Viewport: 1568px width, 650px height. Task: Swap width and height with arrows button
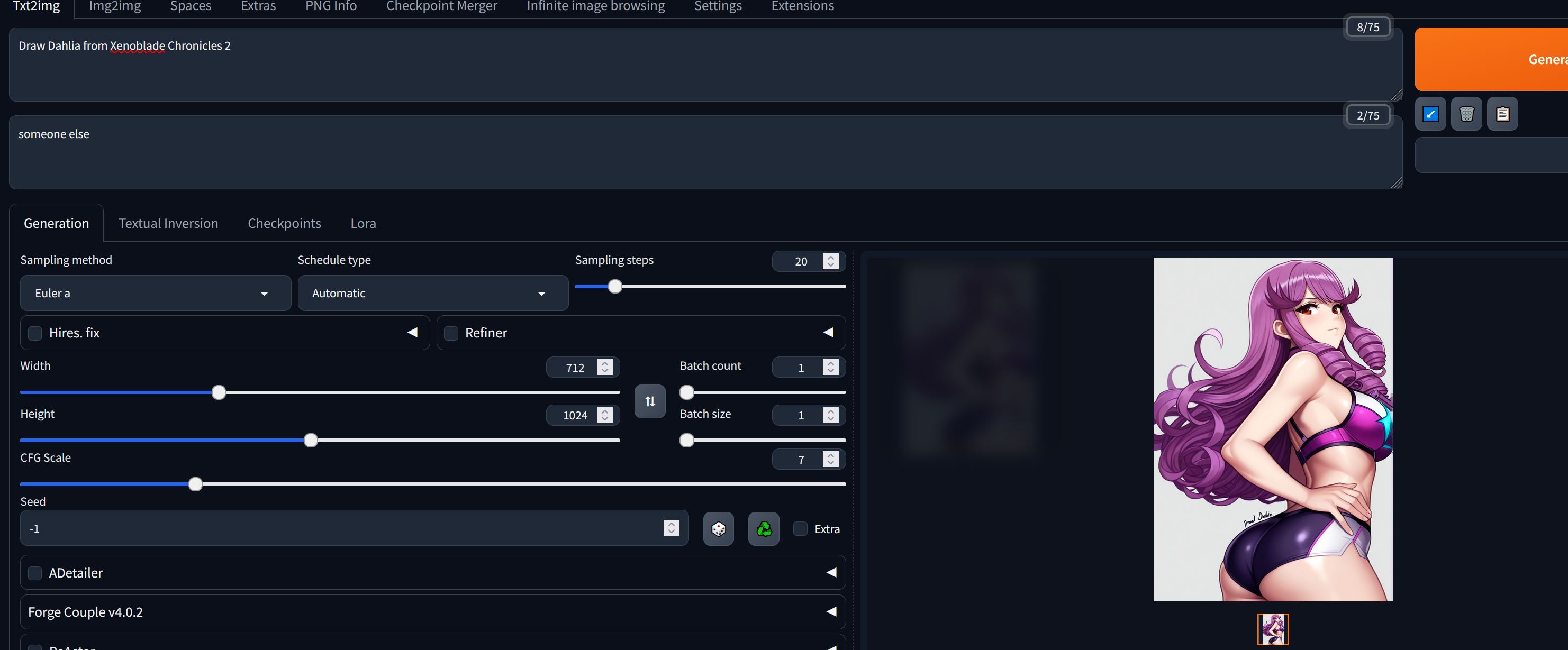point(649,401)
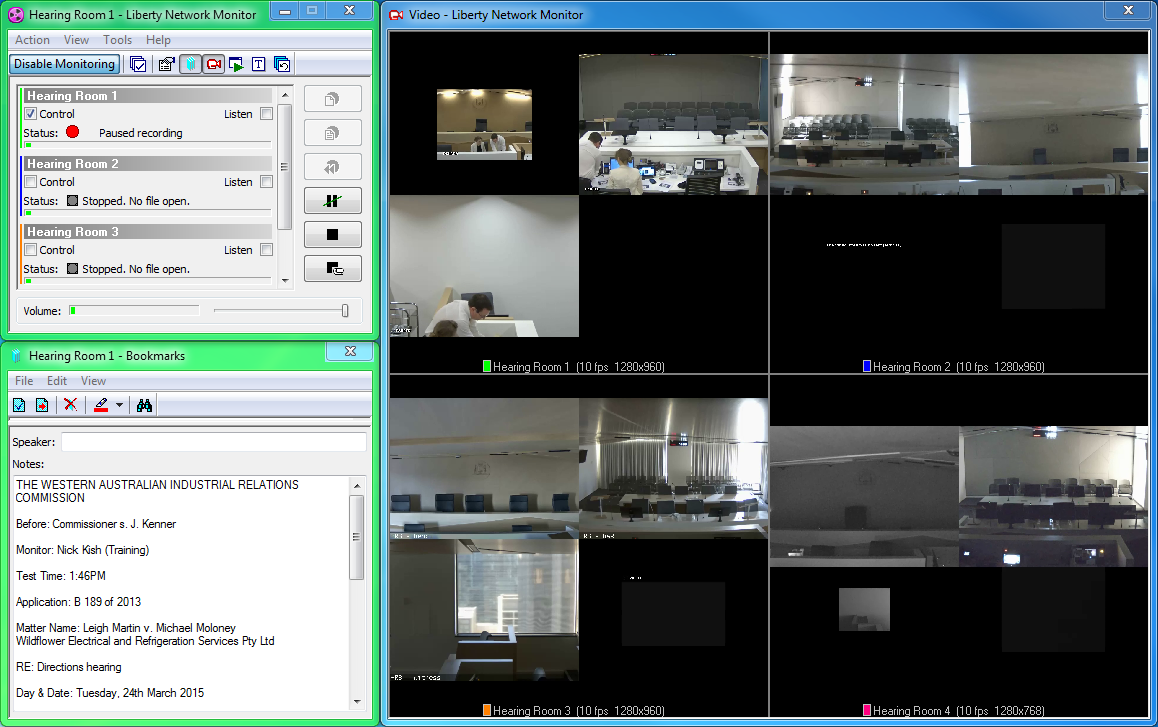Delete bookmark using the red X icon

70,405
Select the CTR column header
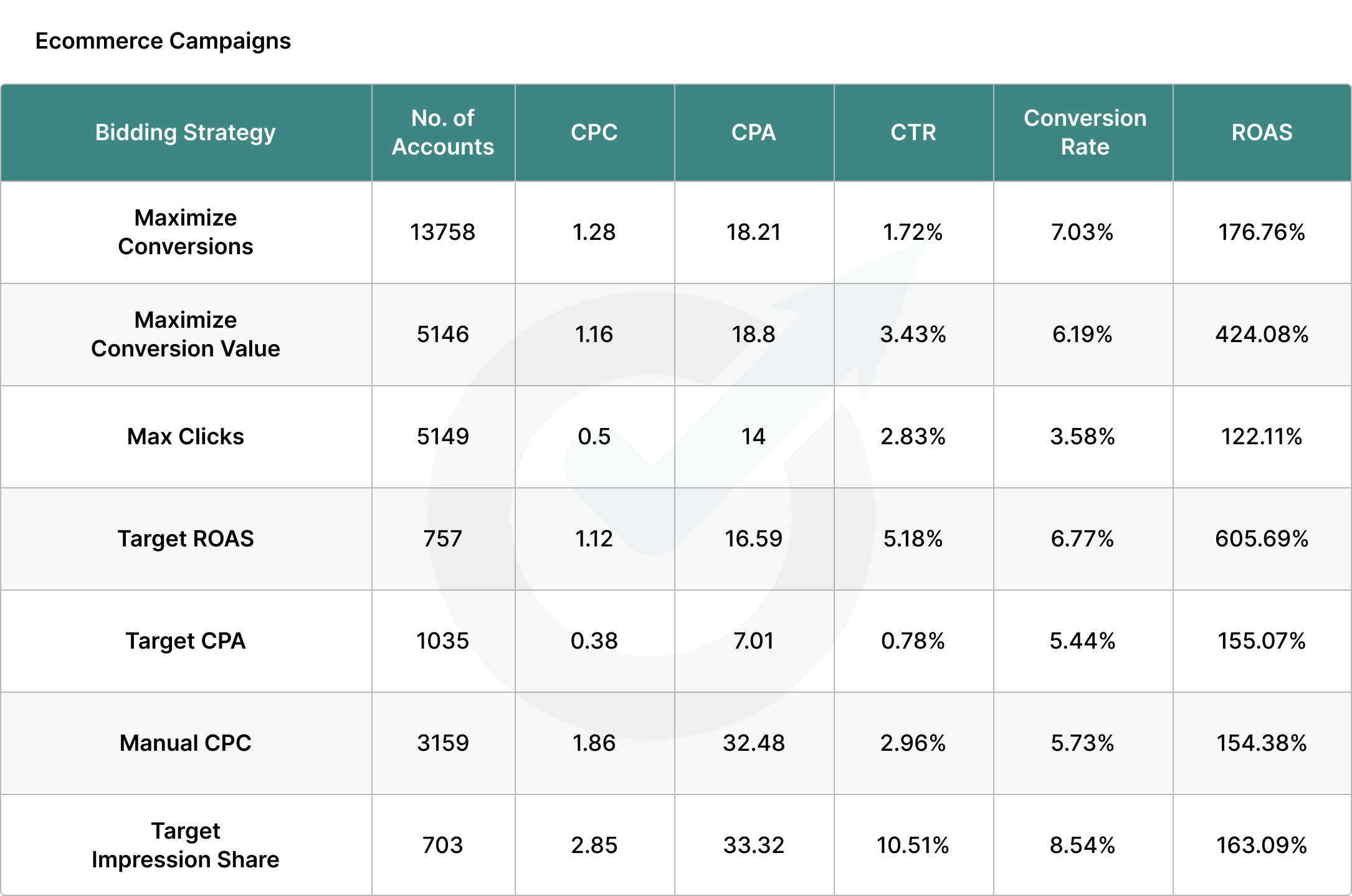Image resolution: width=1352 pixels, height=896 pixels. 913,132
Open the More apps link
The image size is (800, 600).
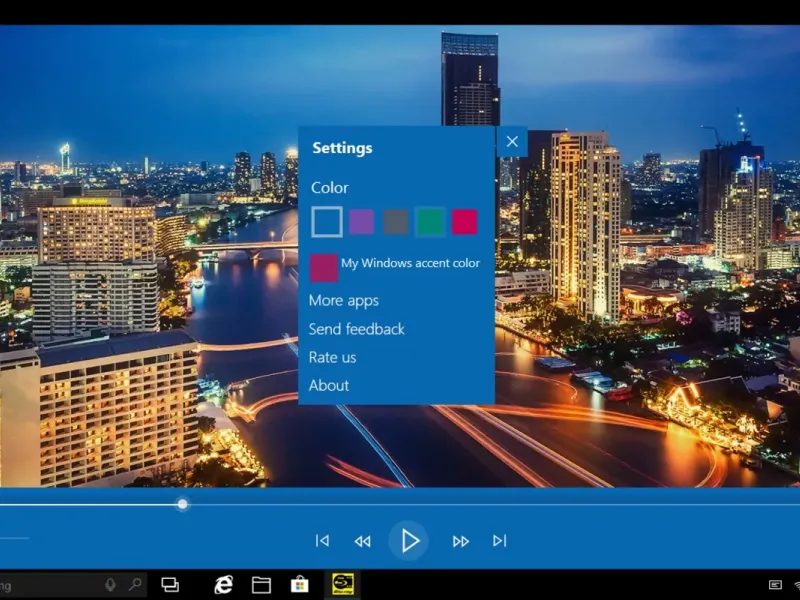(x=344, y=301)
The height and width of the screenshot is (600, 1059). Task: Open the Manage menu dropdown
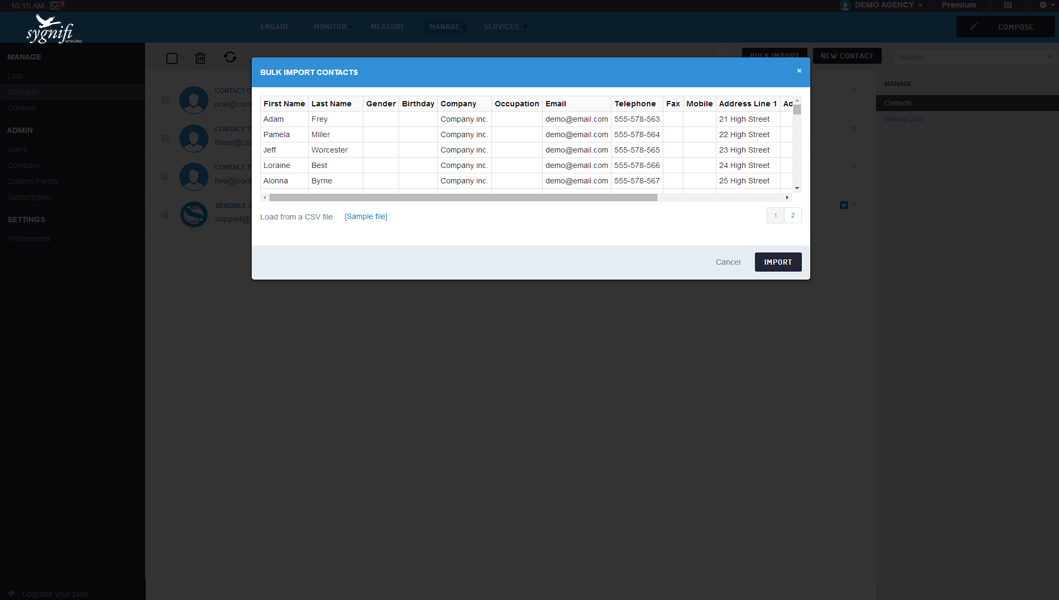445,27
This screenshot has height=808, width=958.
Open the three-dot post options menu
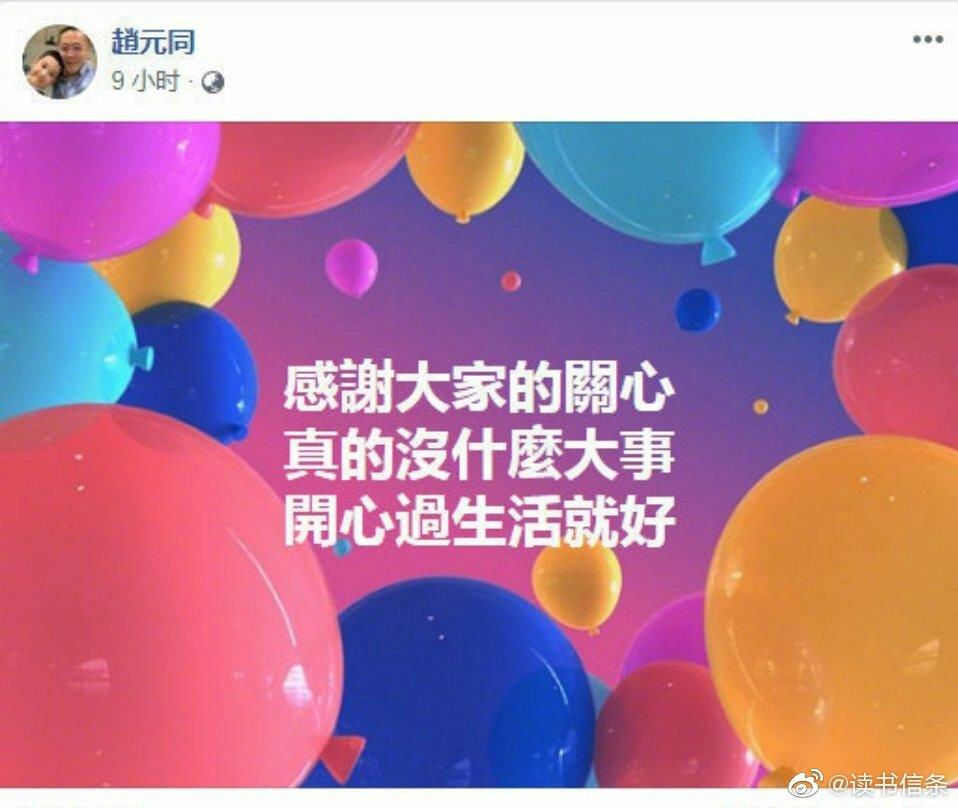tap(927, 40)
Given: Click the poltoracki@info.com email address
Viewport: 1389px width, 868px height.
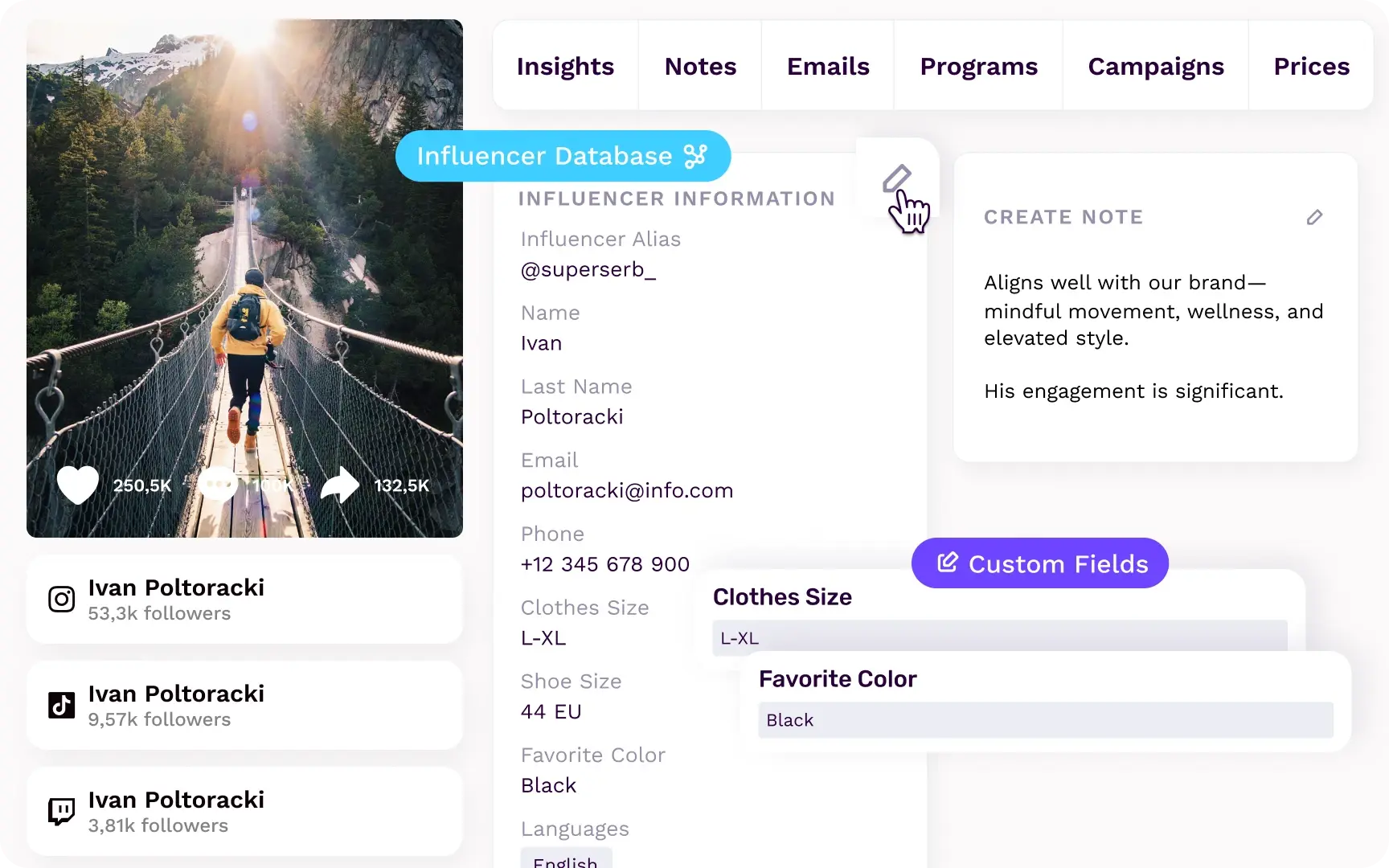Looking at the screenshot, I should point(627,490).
================================
AIM OF THE EXERCISE: Reproduce all of the items above verbatim, leaving out the pictures.

RESPONSE:
Viewport: 1568px width, 650px height. Task: Swap width and height with arrows button
point(649,401)
Delete bookmark using the red X icon

70,405
Select the CTR column header
Image resolution: width=1352 pixels, height=896 pixels. 913,132
Open the More apps link
The image size is (800, 600).
(x=344, y=301)
The height and width of the screenshot is (600, 1059). Task: Open the Manage menu dropdown
445,27
This screenshot has height=808, width=958.
Open the three-dot post options menu
tap(927, 40)
Given: Click the poltoracki@info.com email address
Viewport: 1389px width, 868px height.
Looking at the screenshot, I should point(627,490).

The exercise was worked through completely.